RECORDS FOR THE EXERCISE =>
____________

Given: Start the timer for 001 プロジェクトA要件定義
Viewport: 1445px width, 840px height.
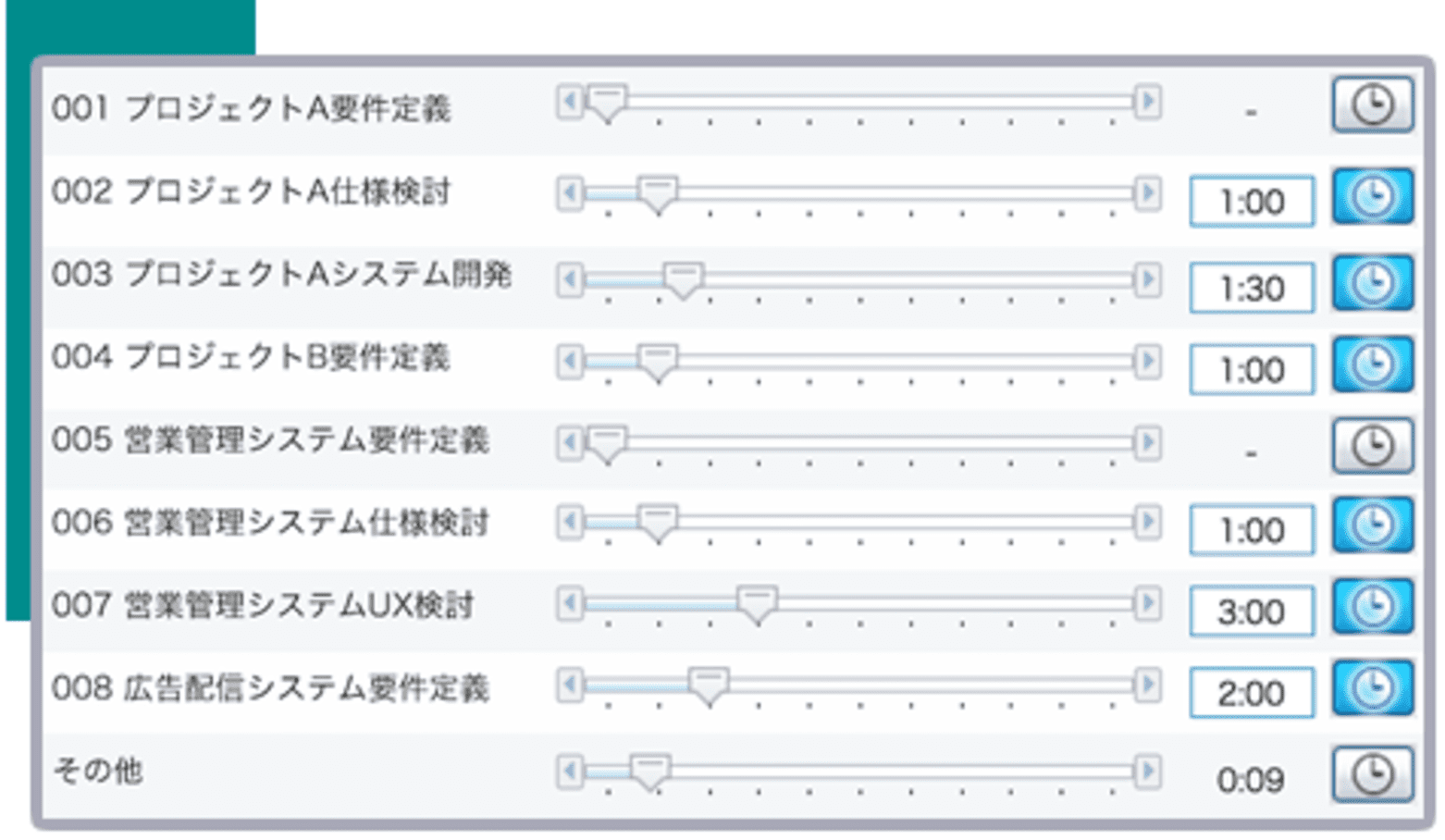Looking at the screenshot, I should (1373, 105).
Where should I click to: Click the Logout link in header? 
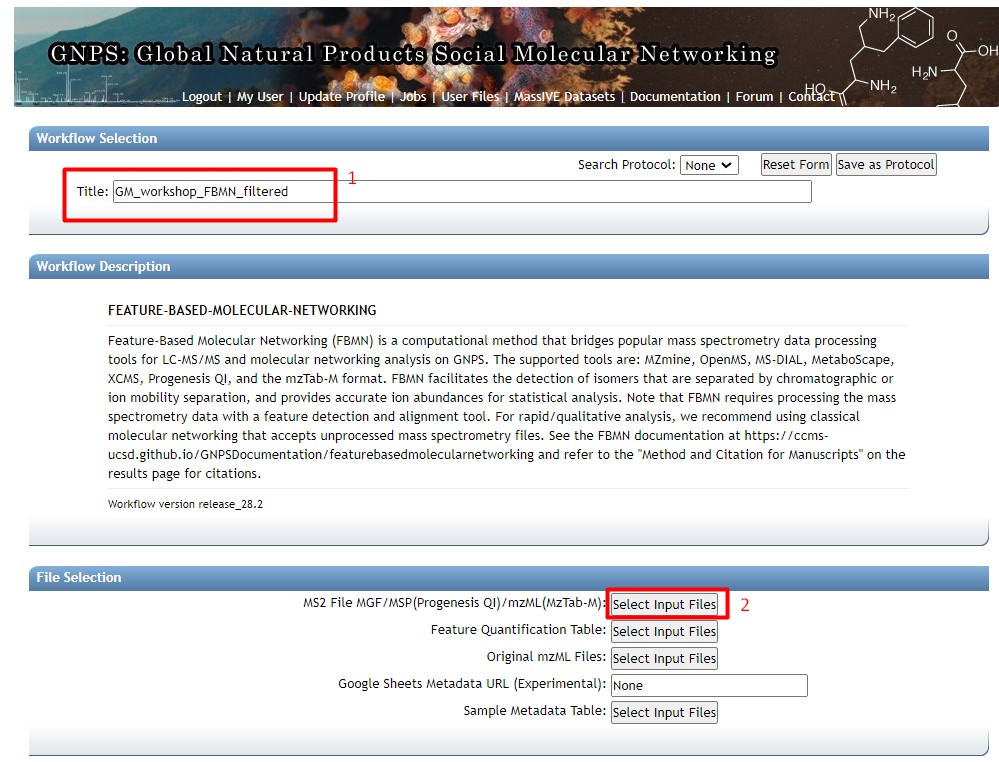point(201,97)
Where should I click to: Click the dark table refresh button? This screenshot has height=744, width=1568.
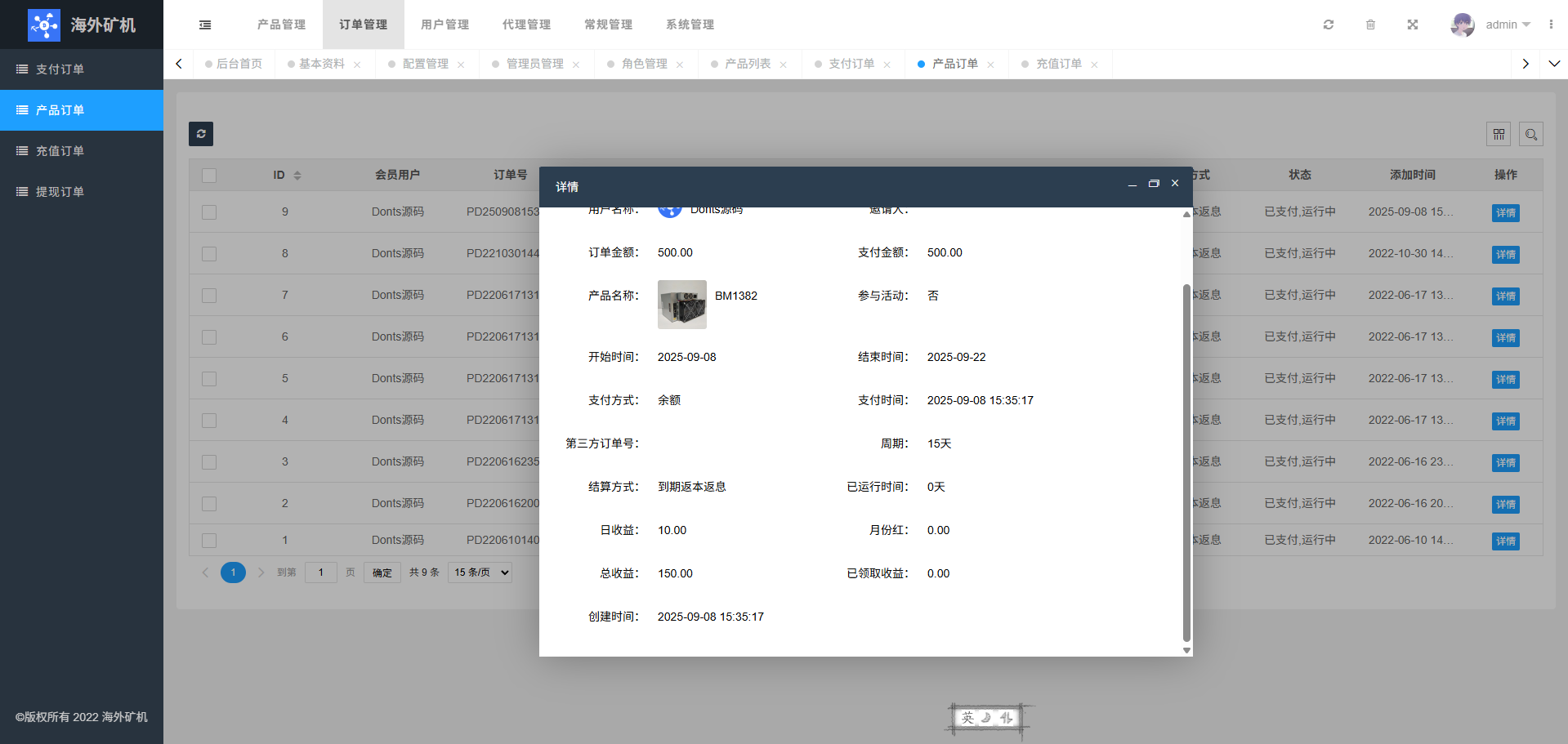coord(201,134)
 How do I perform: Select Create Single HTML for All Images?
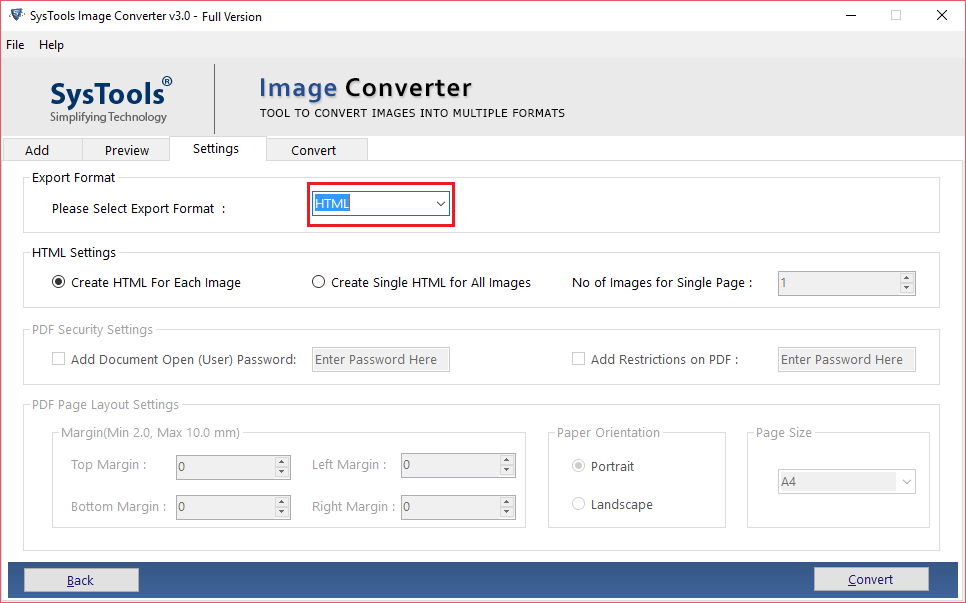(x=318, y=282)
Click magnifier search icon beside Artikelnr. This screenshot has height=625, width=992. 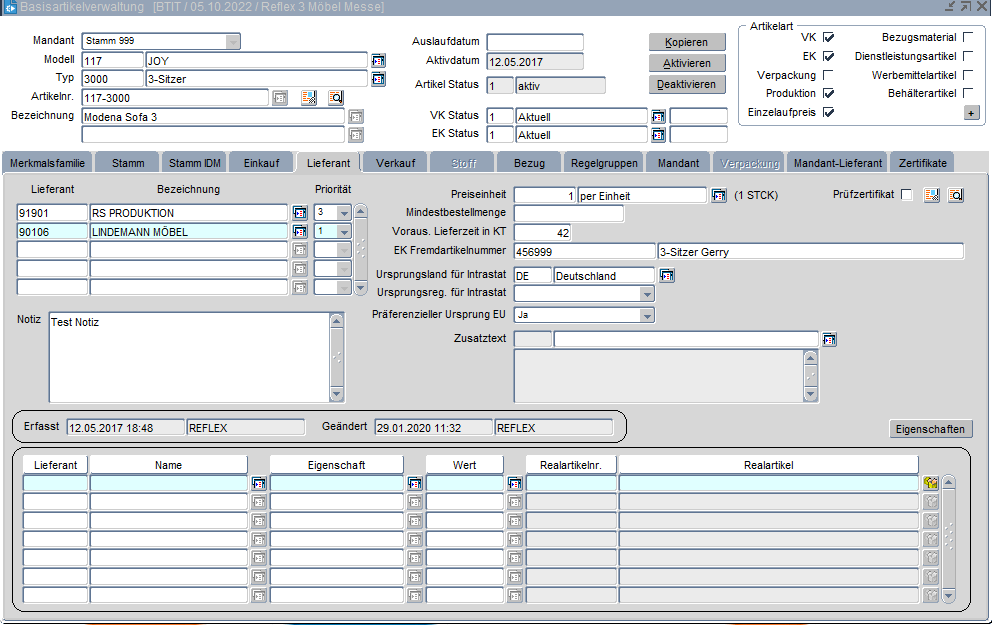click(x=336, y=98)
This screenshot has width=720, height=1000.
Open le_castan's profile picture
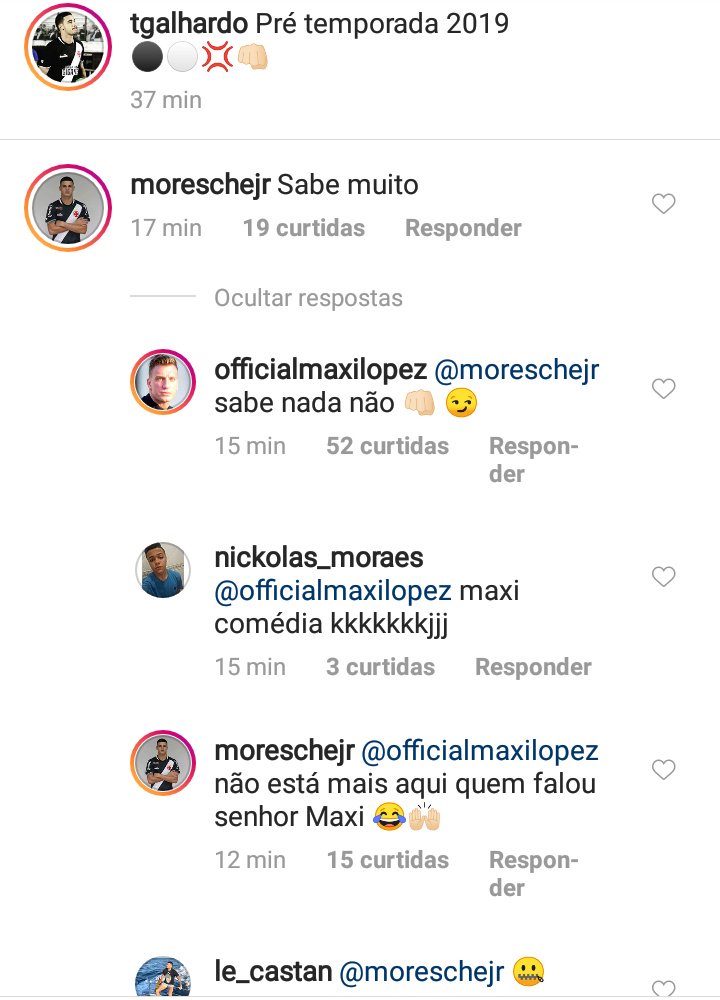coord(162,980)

____________

WHAT THE EXERCISE ASKS =>
For this exercise, set down exactly the lines that run from the line holding "This screenshot has width=720, height=1000." to the last line of the records above; include both end lines and omit pictures.

ANSWER SPACE =>
This screenshot has width=720, height=1000.
Open le_castan's profile picture
coord(162,980)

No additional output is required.